Evaluation of cyclic-\(n\) polynomials

Bertini is software for algebraic geometry. This means we work with systems of polynomials, a critical component of which is system and function evaluation.

Bertini2 allows us to set up many kinds of functions, and thus systems, by exploting operator overloading.

Make some symbols

Let’s start by making some variables, programmatically [1].

import pybertini
import numpy

num_vars = 10
x = [None] * num_vars
for ii in range(num_vars):
    x[ii] = pybertini.Variable('x' + str(ii))

Huzzah, we have num_vars variables! This was hard to do in Bertini 1’s classic style input files. Now we can do it directly! 🎯

Write a function to produce the cyclic \(n\) polynomials [DKK03].

def cyclic(vars):
    n = len(vars)
    f = [None] * len(vars)
    y = []
    for ii in range(2):
        for x in vars:
            y.append(x)

    for ii in range(n):
        f[ii] = numpy.sum( [numpy.prod(y[jj:jj+ii+1]) for jj in range(n)] )

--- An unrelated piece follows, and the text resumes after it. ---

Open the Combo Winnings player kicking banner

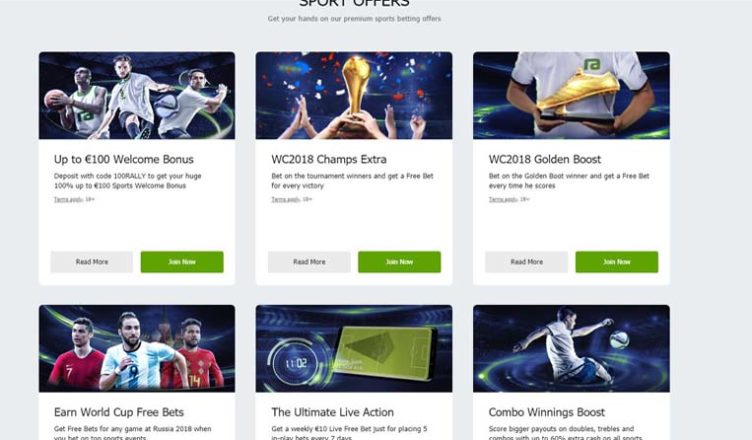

    # the last one is minus one
    f[-1] = f[-1]-1
    return f

Now we will make a System, and put the cyclic polynomials into it.

sys = pybertini.System()

for f in cyclic(x):
    sys.add_function(f)

print(sys) # long screen output, i know

We also need to associate the variables with the system. Unassociated variables are left unknown, and retain their value until elsewhere set.

vg = pybertini.VariableGroup()
for var in x:
        vg.append(var)
sys.add_variable_group(vg)

Let’s simplify this. It will modify elements of the constructed function tree, even those held externally – Bertini uses shared pointers under the hood, so pay attention to where you re-use parts of your functions, because later modification of them without deep cloning will cause … modification elsewhere, too.

pybertini.system.simplify(sys)

Now, let’s evaluate it at the origin – all zero’s (0 is the default value for multiprecision complex numbers in Bertini2). The returned value should be all zero’s except the last entry, which should be -1.

s = pybertini.multiprec.Vector() # todo allow int in constructor
s.resize(num_vars)
sys.eval(s)

Yay, all zeros, except the last one is -1. Huzzah.

Let’s change the values of our vector, and re-evaluate.

for ii in range(num_vars):
        s[ii] = pybertini.multiprec.complex(ii)
sys.eval(s)

There is much more one can do, too! Please write the authors, particularly Dani Brake, for more.

[1]This is one of the reasons we wrote Bertini2’s symbolic C++ core and exposed it to Python.